The perception in Washington is that if one side is for something, the other side will stand against it. From health care to immigration reform to job creation and more, the partisan establishments on both sides of the aisle could not appear further apart.
Yet if there is one issue that the political elite in Washington can agree on it is the expansion of the surveillance state, even at the risk of Americans’ privacy. Democrats and Republicans have jointly taken several actions in modern history that have expanded the size and scope of the “Deep State.”
When WikiLeaks published leaked documents from the CIA in early March, for instance, many Republicans immediately called for an investigation into the identity of the leaker(s) and their prosecution. Meanwhile, many Democrats simply accused WikiLeaks of being an arm of the Russian propaganda machine and overlooked potentially alarming revelations.
But this isn’t new, and perhaps no one knows the bipartisan support behind the expansion of the surveillance state more than former NSA contractor and whistle-blower Edward Snowden.
During the Obama administration, several Republicans and Democrats supported the prosecution of Snowden, Chelsea Manning, and others who released classified or sensitive information to the press or groups like WikiLeaks.
After exposing NSA programs that collected massive amounts of data on American citizens, Republicans and Democrats alike seemed more concerned about prosecuting Snowden than addressing the potentially unconstitutional actions of the intelligence community.
Not much has changed under the Trump administration.

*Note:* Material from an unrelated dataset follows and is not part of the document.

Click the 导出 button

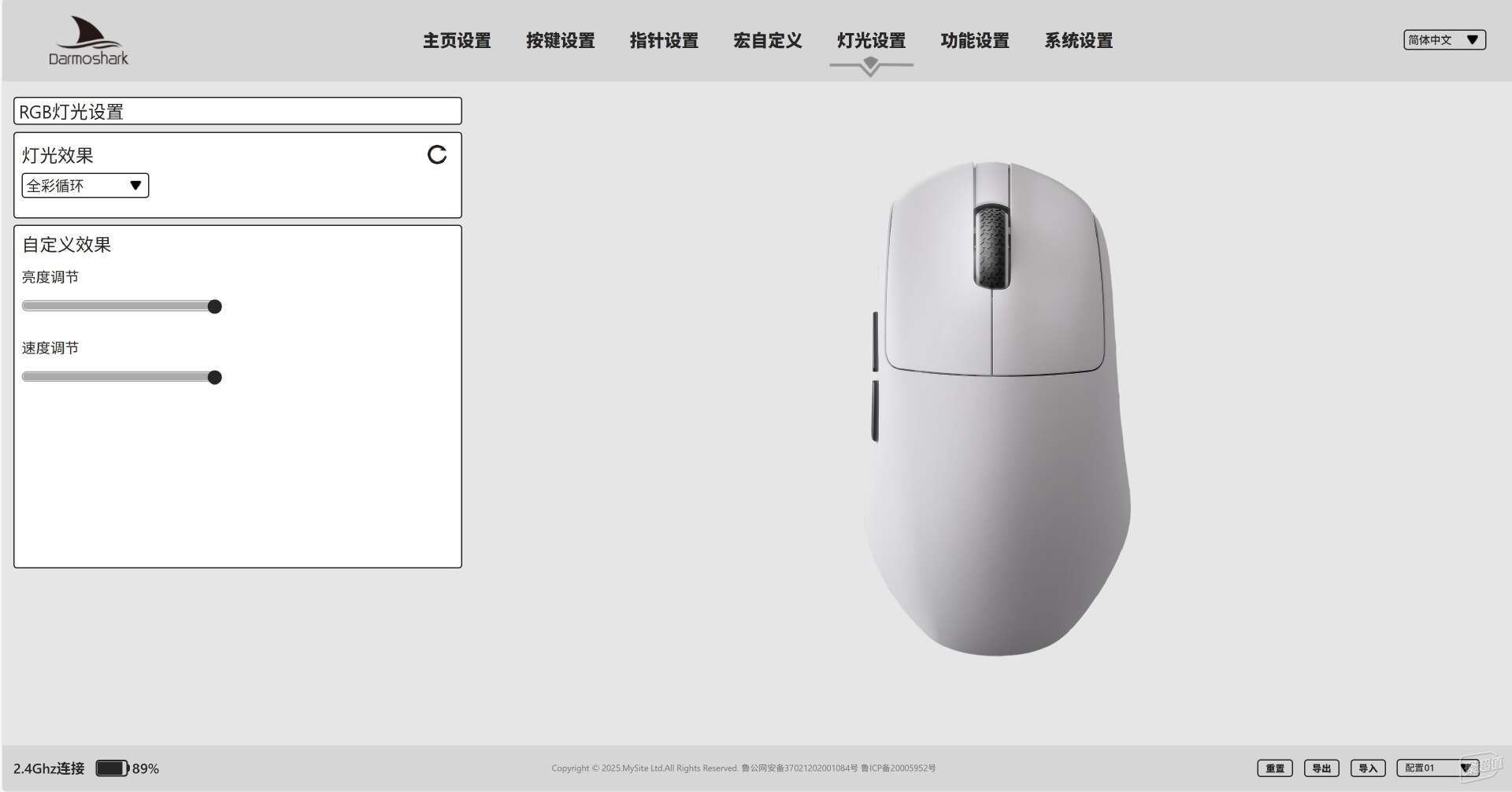1321,768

Trump has called Snowden a traitor and previously voiced his support for the NSA and its wide ability to gain intelligence under the Patriot Act, a law passed with overwhelming bipartisan support in the wake of September 11, 2001.
While Washington is focused on continued investigations into alleged meddling by the Russian government during the 2016 election and Donald Trump’s accusations that he was surveilled during the campaign, WikiLeaks’ first publication of CIA documents was quickly dismissed on Capitol Hill and in the mainstream media.

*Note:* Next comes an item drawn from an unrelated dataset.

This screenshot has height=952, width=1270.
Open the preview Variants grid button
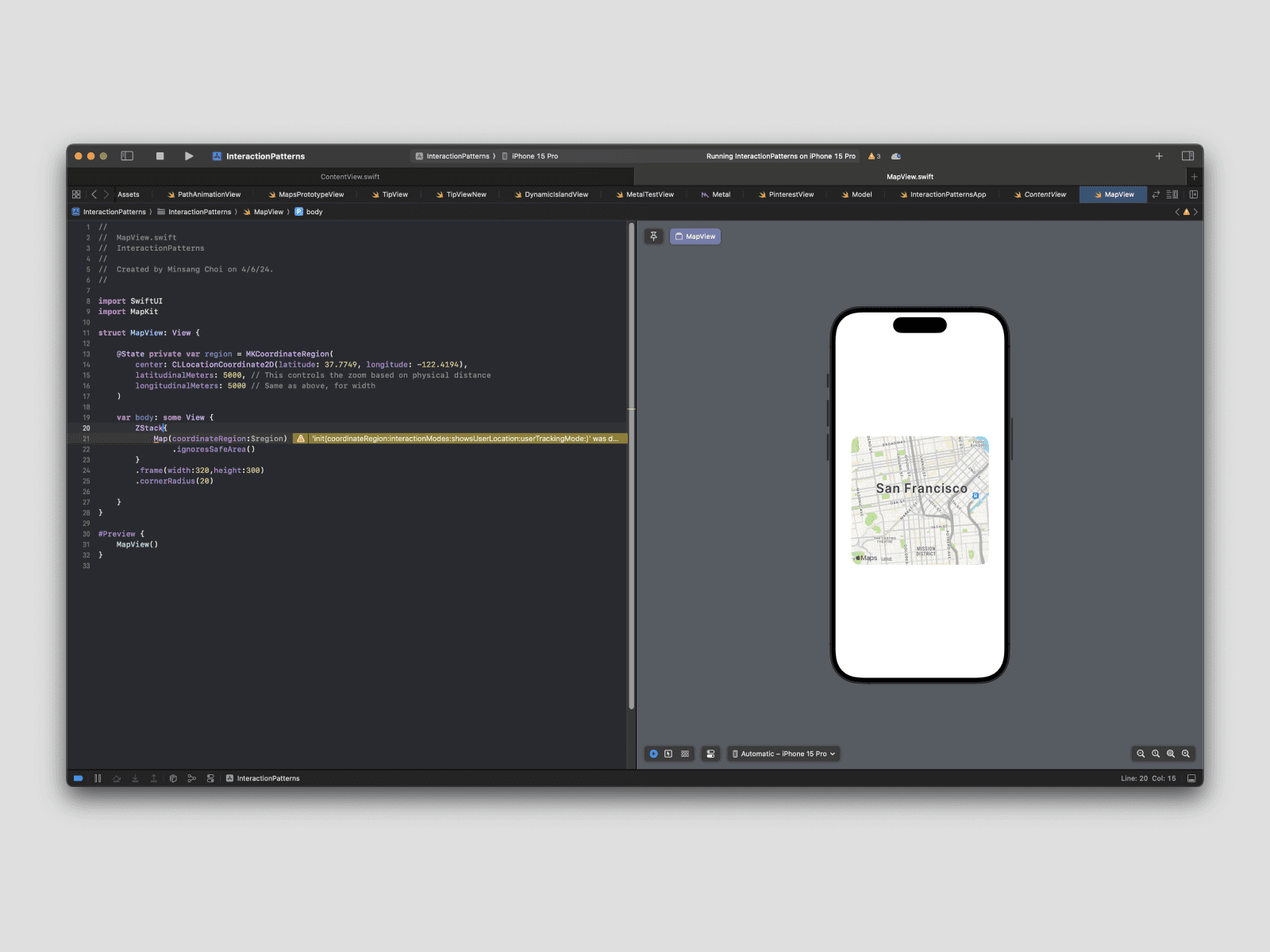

A common reaction from members of both parties is that WikiLeaks has damaged national security by publishing “Vault 7.” Yet, this fails to acknowledge or address allegations that the CIA lost control of much of its cyber arsenal and some of it was even sold by contractors working with the CIA. What does that mean for national security?
In a post-9/11 America, there is no partisan division on the growth of the surveillance state. Accountability, oversight, and protection of citizens’ rights have taken a back seat to security at all costs. Protecting the Fourth Amendment, which protects every Americans’ right to privacy, is not a concern for either the Republican or Democratic establishments.